The terminal's delays and cost overruns were "certainly unfortunate," said Mr. Pataki, a driving force in the early years of the World Trade Center redevelopment. "But I think 50 years from now, people are going to say, 'Wow, they did it the right way.'"

Mr. Pataki, an influential backer of the rail terminal, sought up to $1.7 billion in federal funding in 2003 to rebuild the terminal with a grand design.

Support for the project outweighed efforts to cut back plans. "Once there was both political and a public embrace of the concept, it became inviolable," said Charles Maikish, who ran the Lower Manhattan Construction Command Center, which warned of surging costs in 2007. That spring, work slowed in heavy rains because contractors at the site hadn't agreed how to pump out excess water, federal documents show. The MTA and Port Authority declined to comment.

The train station's budget grew to $3.2 billion by 2008, when the Port Authority acknowledged substantial delays and improved coordination.

Costs continued to swell, in part because connecting the station with other facilities proved more complex than expected. Disputed costs with neighboring components of the site cost the hub an extra $140 million, federal documents from 2011 show. Port Authority officials say costs have since stabilized.


The most expensive train station in the U.S. is taking shape beneath Ground Zero, including billions in cost overruns. Peter Foley for The Wall Street Journal
But the overruns have affected commuters and travelers elsewhere, the agency said. Because federal support money has been capped, cost overruns for the rail terminal are paid by the Port Authority.

The project has contributed to the agency's strained finances, former officials said. Tolls for the agency's bridges and tunnels that connect Manhattan with New Jersey have more than doubled in the past decade.
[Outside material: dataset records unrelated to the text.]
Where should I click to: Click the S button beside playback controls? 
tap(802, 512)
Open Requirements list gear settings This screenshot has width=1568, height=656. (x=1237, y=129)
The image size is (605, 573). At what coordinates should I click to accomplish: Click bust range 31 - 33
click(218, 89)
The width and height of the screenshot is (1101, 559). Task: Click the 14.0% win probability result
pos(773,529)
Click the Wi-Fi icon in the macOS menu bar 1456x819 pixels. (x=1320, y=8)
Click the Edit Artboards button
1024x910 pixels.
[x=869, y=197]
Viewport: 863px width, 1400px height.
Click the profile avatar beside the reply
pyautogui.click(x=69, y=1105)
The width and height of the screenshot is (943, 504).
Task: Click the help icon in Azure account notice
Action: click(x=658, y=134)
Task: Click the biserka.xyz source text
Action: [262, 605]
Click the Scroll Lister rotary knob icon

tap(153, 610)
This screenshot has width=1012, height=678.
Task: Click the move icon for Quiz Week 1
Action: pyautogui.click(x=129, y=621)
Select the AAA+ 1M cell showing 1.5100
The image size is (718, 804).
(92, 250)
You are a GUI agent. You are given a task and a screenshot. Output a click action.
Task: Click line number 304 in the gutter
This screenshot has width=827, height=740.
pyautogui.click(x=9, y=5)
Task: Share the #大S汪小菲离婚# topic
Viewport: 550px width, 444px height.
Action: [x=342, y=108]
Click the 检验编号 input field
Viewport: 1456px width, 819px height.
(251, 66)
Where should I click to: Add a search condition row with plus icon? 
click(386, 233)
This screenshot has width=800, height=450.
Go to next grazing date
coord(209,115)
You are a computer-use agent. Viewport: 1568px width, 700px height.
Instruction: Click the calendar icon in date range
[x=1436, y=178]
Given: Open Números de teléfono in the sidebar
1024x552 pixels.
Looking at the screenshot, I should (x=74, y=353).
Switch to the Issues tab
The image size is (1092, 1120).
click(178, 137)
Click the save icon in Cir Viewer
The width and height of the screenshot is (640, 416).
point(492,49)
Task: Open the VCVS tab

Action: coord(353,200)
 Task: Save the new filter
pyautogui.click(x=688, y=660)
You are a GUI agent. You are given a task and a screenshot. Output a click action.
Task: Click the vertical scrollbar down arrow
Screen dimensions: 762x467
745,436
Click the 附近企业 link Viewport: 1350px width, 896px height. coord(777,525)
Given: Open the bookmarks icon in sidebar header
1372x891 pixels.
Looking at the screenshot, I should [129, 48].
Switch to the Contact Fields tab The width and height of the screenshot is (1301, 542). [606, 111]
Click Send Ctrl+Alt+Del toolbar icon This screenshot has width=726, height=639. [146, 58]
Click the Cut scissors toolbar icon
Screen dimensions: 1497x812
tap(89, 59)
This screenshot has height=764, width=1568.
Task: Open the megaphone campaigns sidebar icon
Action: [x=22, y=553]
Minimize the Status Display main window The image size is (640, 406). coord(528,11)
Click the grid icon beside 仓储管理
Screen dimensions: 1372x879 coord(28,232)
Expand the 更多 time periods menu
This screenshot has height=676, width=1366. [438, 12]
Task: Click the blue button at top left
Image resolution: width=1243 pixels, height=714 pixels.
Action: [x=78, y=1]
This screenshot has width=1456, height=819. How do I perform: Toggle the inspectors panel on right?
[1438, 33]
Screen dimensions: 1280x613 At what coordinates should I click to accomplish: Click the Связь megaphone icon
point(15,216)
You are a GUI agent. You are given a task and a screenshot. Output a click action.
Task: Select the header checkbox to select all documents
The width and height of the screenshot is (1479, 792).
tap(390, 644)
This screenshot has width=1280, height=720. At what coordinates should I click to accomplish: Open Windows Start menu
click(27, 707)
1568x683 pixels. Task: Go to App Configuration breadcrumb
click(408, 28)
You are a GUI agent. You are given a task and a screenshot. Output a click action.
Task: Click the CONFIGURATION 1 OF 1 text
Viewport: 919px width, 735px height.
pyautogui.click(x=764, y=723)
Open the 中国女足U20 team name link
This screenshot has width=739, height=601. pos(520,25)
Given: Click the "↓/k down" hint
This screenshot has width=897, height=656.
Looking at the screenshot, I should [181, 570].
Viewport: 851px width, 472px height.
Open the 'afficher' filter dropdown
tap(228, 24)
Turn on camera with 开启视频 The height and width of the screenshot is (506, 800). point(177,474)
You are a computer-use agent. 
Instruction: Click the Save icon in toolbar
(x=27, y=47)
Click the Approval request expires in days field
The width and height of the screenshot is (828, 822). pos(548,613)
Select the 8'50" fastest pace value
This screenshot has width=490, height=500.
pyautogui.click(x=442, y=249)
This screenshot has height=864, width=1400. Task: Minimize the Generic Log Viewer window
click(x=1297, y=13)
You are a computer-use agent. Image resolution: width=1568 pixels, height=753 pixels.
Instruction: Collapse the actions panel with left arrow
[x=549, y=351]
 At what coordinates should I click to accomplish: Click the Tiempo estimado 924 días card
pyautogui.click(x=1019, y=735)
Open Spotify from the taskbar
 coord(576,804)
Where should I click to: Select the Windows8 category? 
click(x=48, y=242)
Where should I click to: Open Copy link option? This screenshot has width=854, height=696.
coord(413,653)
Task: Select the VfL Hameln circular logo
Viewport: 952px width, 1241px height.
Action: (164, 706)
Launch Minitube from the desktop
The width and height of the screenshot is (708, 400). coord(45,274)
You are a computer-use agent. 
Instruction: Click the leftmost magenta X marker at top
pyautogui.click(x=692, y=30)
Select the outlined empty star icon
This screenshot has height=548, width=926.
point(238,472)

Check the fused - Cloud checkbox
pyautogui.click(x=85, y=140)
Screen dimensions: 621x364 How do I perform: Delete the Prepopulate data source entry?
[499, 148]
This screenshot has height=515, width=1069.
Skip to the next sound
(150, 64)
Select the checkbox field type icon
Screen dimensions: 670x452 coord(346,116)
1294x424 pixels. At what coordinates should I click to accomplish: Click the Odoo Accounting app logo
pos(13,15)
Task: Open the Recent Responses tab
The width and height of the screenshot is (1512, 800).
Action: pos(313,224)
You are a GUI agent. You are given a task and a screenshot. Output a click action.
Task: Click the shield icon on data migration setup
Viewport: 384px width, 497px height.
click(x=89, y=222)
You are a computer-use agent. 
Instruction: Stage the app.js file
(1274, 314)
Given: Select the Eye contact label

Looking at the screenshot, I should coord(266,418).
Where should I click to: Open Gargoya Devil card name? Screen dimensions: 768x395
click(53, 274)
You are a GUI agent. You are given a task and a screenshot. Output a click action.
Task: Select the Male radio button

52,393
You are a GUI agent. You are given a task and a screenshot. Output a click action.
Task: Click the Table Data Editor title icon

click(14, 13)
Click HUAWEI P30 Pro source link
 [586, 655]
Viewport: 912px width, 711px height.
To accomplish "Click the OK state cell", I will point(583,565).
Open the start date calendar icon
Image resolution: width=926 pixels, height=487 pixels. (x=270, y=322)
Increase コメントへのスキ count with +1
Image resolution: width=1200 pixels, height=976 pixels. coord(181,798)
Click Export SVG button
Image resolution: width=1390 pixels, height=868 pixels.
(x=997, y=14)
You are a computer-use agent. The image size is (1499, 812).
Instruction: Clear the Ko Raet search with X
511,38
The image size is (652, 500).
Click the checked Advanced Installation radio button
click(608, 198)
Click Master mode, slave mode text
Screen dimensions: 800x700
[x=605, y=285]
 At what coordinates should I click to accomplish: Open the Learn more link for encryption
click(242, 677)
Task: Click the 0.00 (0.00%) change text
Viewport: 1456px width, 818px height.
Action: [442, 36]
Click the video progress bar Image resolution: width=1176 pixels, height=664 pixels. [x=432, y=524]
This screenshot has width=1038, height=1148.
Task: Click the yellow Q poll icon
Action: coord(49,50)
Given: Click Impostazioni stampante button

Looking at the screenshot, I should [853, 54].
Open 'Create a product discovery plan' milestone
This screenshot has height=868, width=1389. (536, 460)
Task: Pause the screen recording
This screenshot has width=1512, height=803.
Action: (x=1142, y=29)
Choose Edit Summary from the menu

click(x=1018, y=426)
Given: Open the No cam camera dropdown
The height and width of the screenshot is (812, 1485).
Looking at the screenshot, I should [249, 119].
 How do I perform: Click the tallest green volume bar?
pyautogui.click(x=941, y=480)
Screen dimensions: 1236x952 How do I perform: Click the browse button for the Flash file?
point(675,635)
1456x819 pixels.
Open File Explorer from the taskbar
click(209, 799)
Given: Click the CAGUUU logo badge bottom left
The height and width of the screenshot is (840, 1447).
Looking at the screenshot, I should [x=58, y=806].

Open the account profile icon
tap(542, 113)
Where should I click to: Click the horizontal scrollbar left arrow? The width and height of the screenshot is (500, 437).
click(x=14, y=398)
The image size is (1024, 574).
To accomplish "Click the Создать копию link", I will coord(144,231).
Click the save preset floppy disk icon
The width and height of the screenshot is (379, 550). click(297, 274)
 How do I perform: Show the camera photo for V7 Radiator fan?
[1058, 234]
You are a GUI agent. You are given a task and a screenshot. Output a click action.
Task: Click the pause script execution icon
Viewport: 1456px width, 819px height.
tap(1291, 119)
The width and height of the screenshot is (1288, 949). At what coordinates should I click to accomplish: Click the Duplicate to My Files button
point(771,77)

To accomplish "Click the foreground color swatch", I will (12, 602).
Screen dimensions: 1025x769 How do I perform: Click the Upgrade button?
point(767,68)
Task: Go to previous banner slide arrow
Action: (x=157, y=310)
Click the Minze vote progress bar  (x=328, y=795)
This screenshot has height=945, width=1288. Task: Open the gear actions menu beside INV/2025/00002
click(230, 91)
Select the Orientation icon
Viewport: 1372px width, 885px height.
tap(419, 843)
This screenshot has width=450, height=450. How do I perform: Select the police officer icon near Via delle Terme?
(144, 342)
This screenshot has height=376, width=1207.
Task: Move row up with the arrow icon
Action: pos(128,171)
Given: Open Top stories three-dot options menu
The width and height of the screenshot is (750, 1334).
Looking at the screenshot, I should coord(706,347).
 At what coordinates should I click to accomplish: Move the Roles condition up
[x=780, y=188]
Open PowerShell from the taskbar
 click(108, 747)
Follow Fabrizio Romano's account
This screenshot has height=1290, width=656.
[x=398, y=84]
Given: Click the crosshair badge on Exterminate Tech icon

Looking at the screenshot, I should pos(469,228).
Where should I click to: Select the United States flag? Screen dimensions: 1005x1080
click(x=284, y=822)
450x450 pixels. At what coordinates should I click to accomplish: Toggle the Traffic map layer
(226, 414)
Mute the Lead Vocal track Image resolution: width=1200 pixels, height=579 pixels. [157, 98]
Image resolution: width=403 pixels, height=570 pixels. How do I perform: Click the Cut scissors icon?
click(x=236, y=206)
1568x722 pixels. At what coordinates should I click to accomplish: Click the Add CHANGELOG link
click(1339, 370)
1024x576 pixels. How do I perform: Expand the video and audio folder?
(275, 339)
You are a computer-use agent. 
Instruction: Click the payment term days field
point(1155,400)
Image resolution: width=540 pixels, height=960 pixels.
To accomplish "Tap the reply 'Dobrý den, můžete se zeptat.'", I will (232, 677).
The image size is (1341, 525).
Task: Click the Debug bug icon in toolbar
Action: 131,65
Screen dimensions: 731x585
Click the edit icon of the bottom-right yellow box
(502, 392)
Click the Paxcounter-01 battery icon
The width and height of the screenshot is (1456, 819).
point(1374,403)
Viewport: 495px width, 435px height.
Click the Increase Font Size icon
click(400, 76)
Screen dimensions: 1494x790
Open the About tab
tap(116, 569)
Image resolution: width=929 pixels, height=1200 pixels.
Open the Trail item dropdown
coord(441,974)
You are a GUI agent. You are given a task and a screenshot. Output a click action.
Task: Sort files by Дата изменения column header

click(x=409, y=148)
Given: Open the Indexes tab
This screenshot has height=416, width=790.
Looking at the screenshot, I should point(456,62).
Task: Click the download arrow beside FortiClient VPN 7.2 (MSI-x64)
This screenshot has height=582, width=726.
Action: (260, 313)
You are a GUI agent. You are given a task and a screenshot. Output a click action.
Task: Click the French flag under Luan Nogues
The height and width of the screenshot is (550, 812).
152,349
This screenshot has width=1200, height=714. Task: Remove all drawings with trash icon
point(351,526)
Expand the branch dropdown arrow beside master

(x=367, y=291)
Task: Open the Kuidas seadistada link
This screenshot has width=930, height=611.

John F. Kennedy International Airport, La Guardia Airport and the Newark airport—also operated by the Port Authority—face budget constraints.

Port Authority officials acknowledged that the train station has prevented other investments, though they said they were moving forward with such projects such as a new La Guardia terminal as the World Trade Center project winds down.

"The PATH hub absorbed much of the revenue that should have gone to the airports," said Mitchell Moss, director of New York University's Rudin Center for Transportation. "Airline passengers are subsidizing the infrastructure for New Jersey commuters."